[Opening AVAILABLE RECORDS section]
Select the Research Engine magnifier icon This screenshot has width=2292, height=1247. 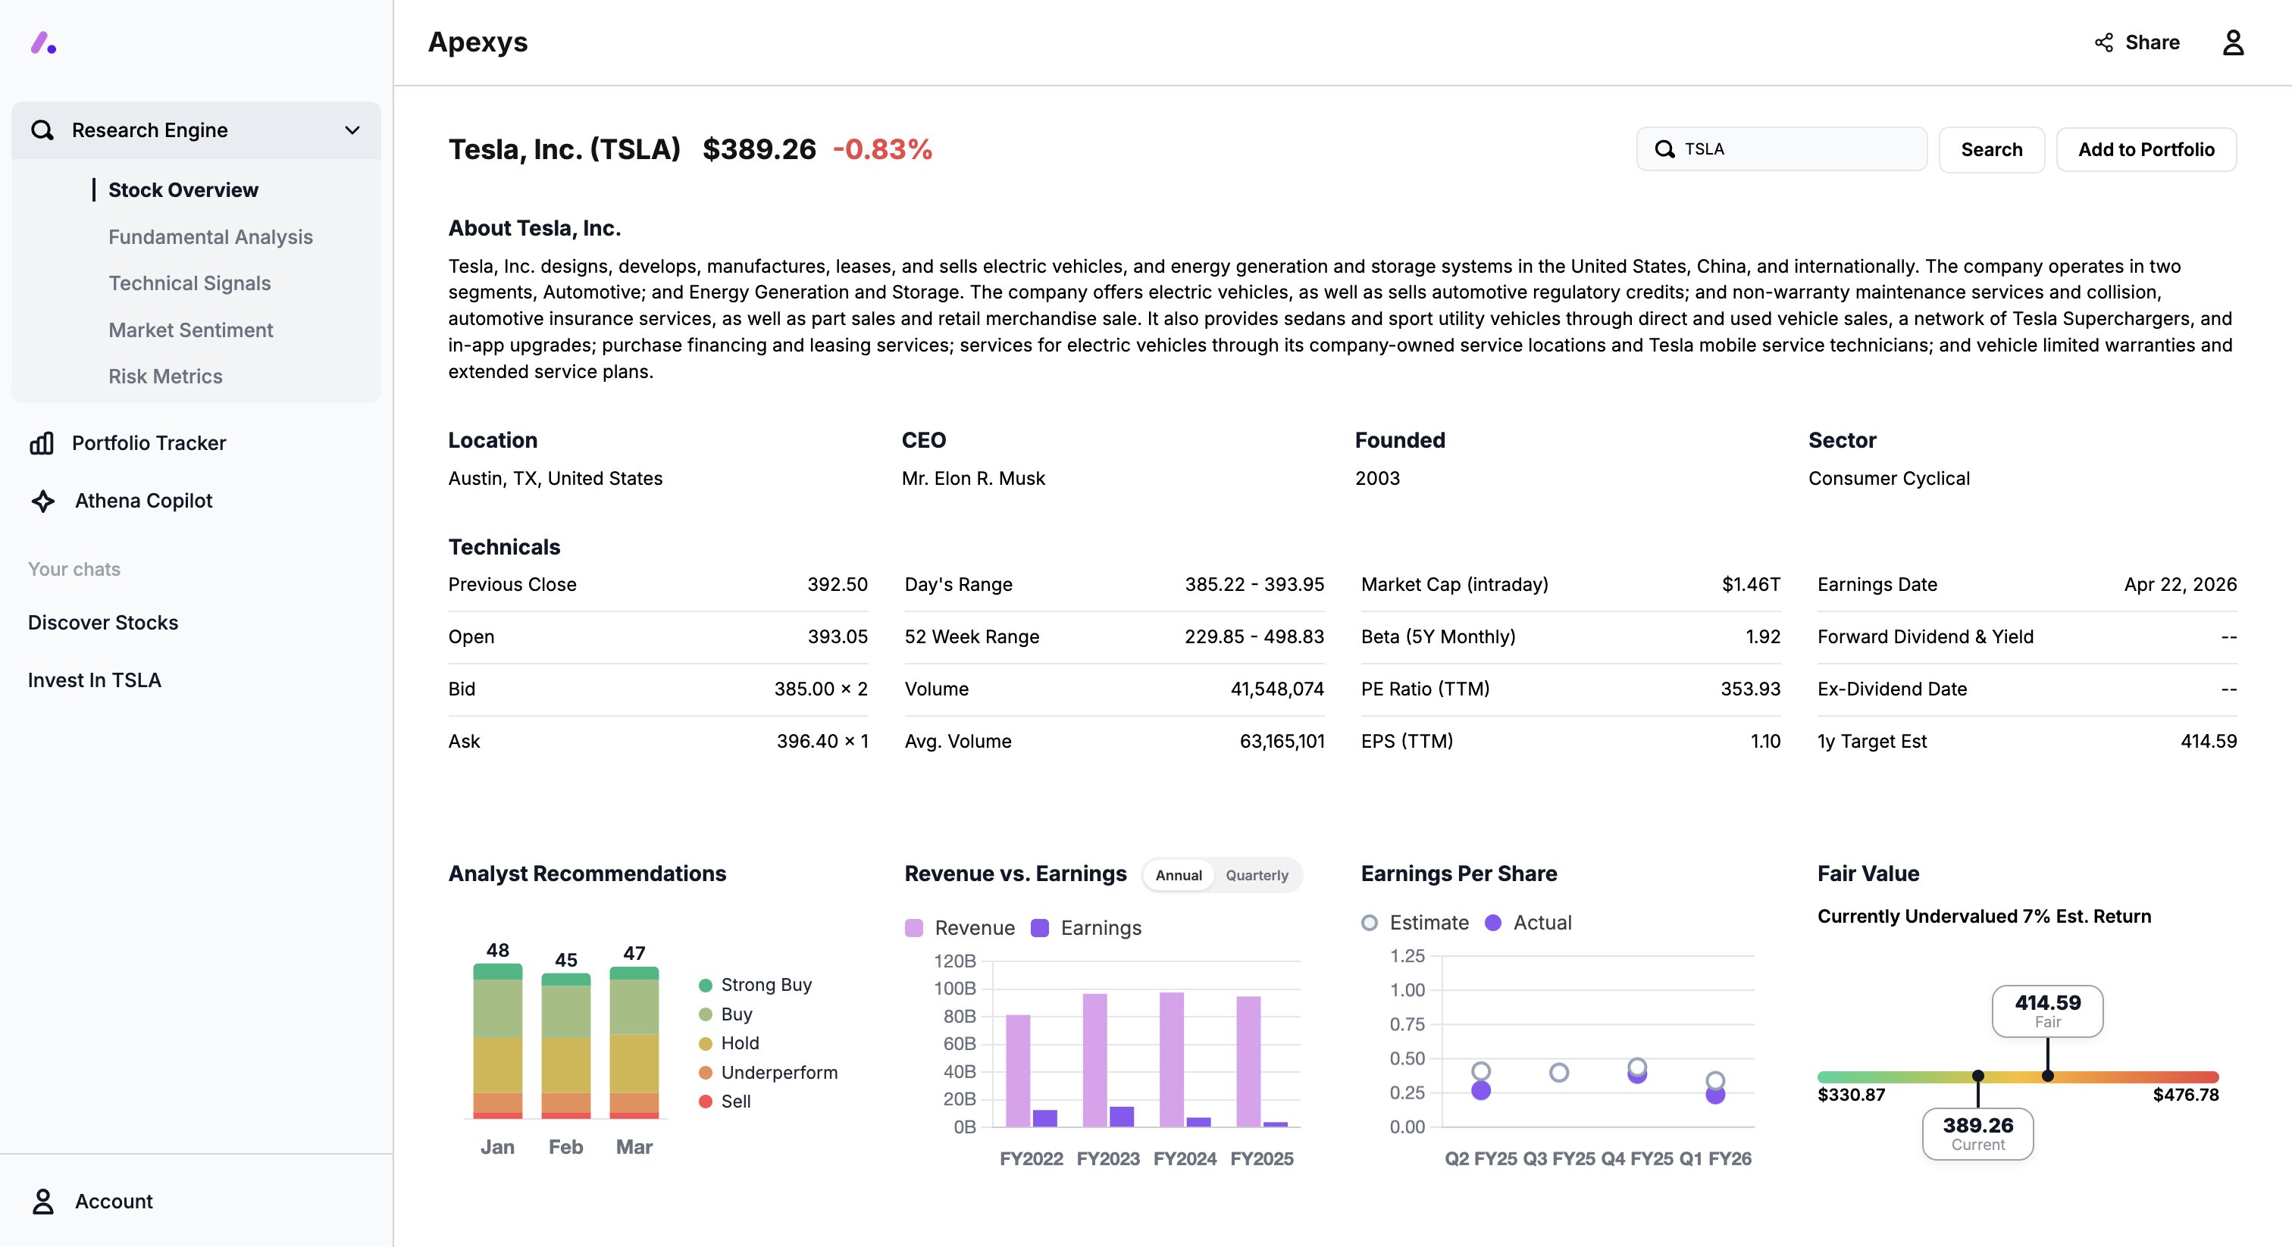point(43,130)
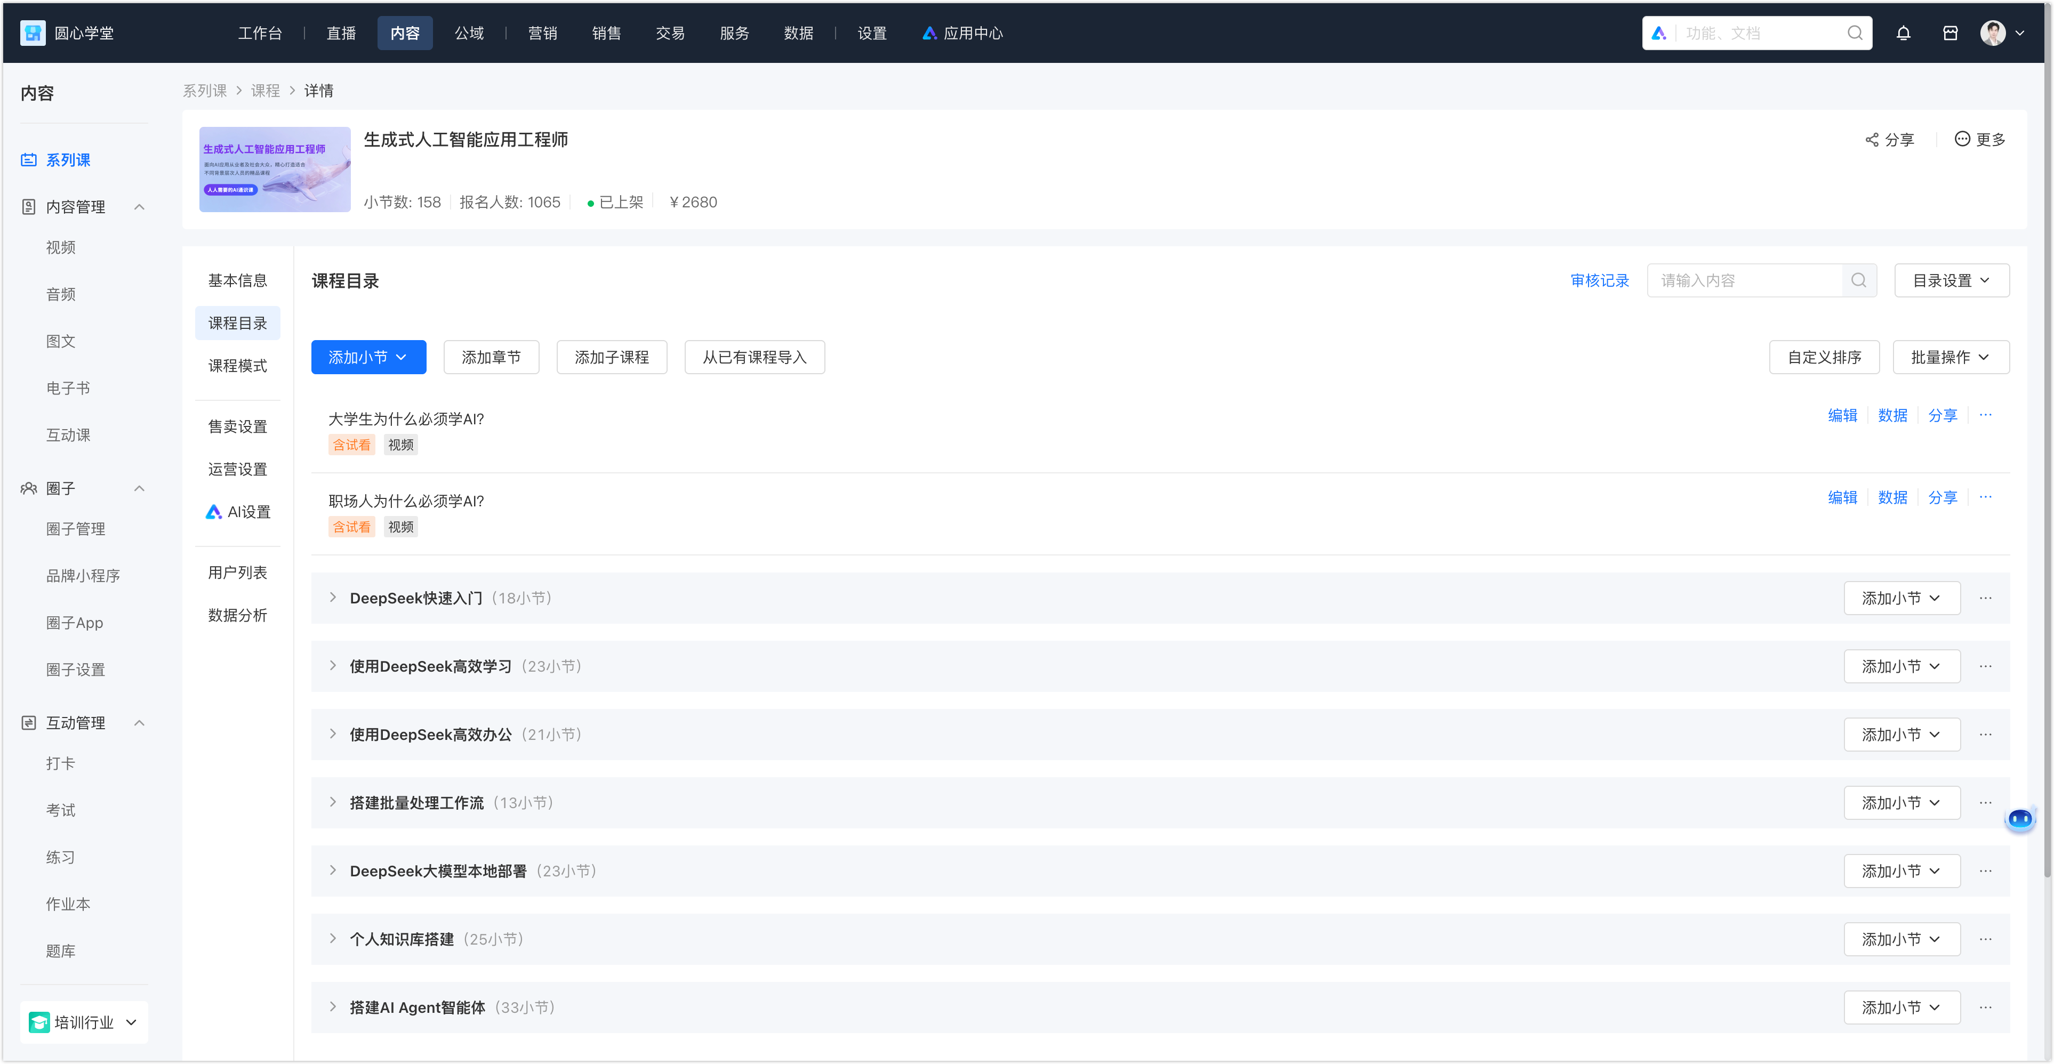
Task: Click the 添加章节 button
Action: pyautogui.click(x=490, y=357)
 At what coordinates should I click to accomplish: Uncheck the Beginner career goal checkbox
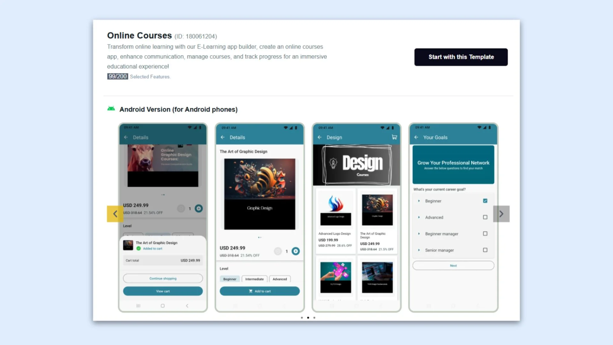tap(485, 201)
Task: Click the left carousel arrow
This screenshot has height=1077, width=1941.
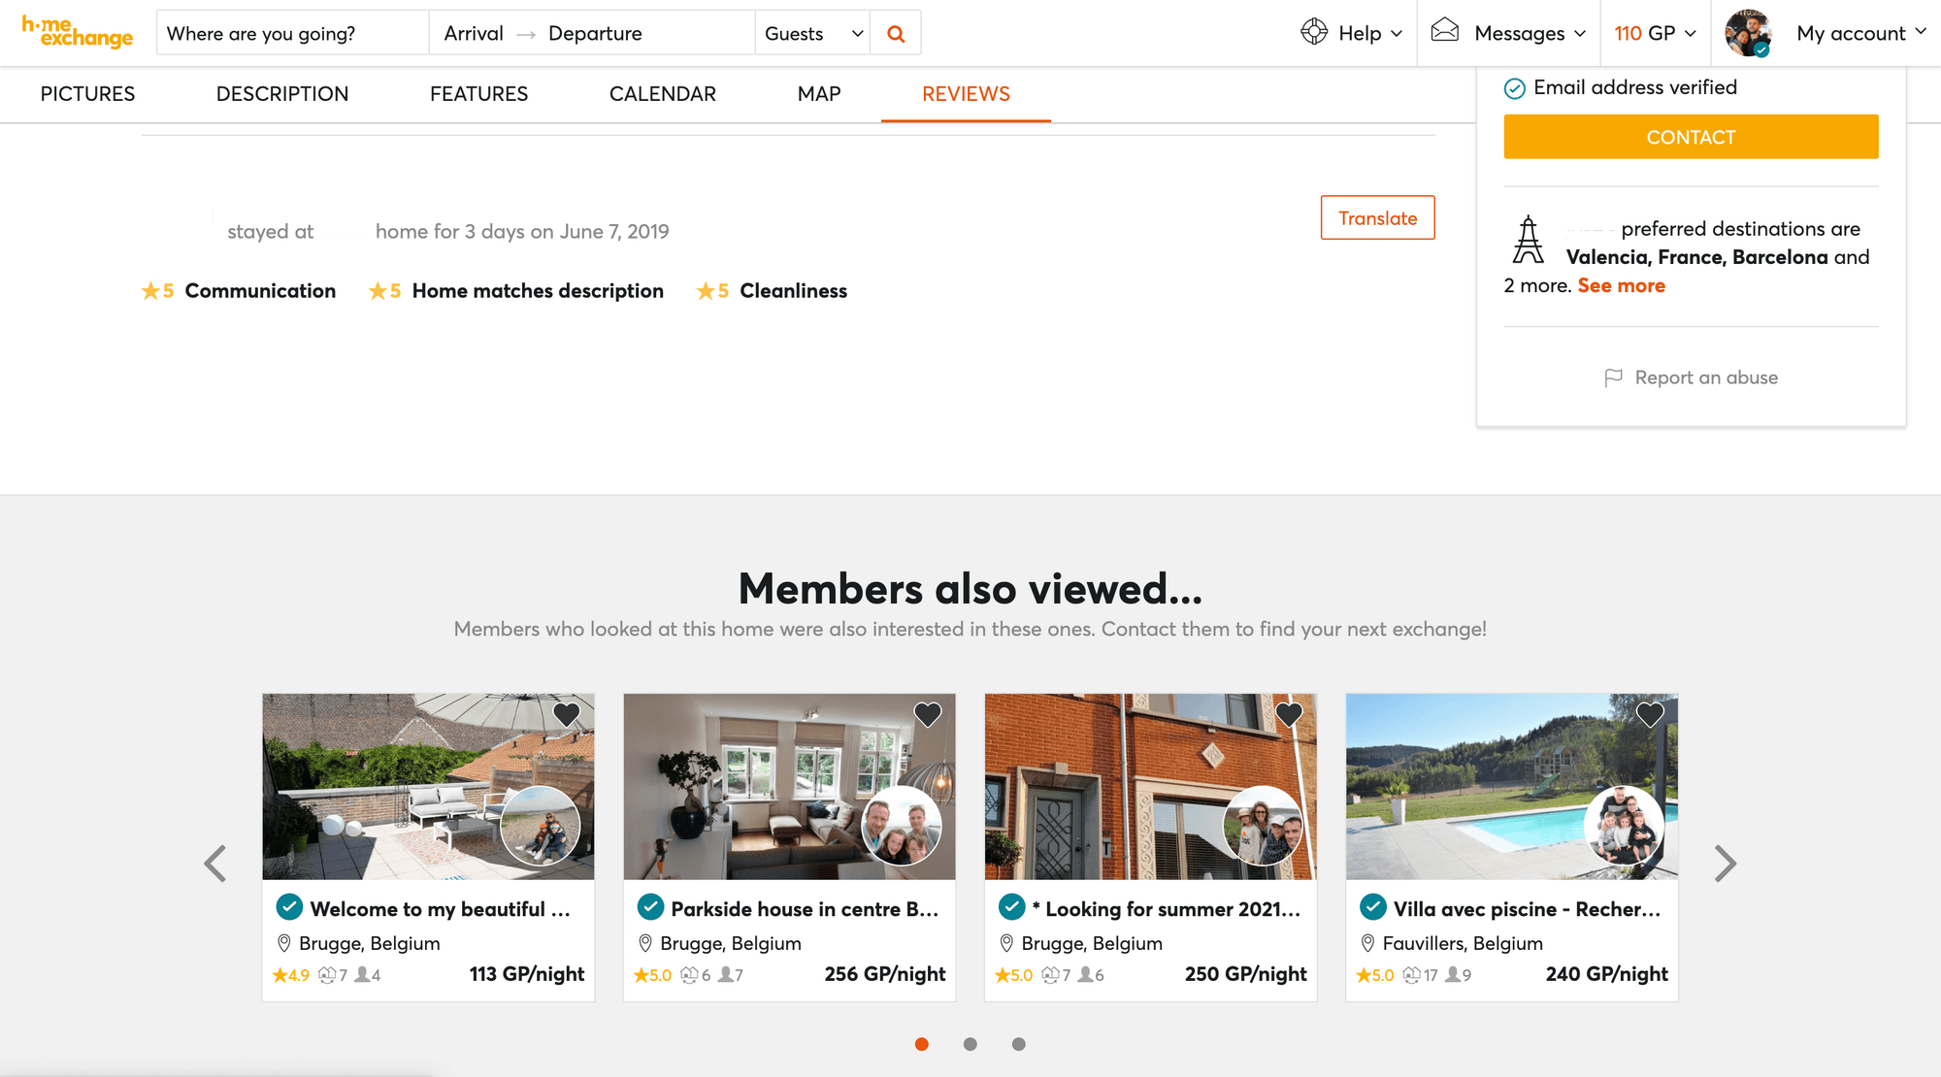Action: point(215,863)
[Closing AVAILABLE RECORDS section]
_WHAT YOU SHOULD DO:_
Where a line contains "At what coordinates", begin there and transcribe every line through the last one of the records above, exactly and with no pictures.

_PROBLEM SOLUTION:_
 At what coordinates should I click to accomplish: Uncheck the Beginner career goal checkbox
tap(485, 201)
Task: Click the left carousel arrow
This screenshot has height=1077, width=1941.
Action: point(215,863)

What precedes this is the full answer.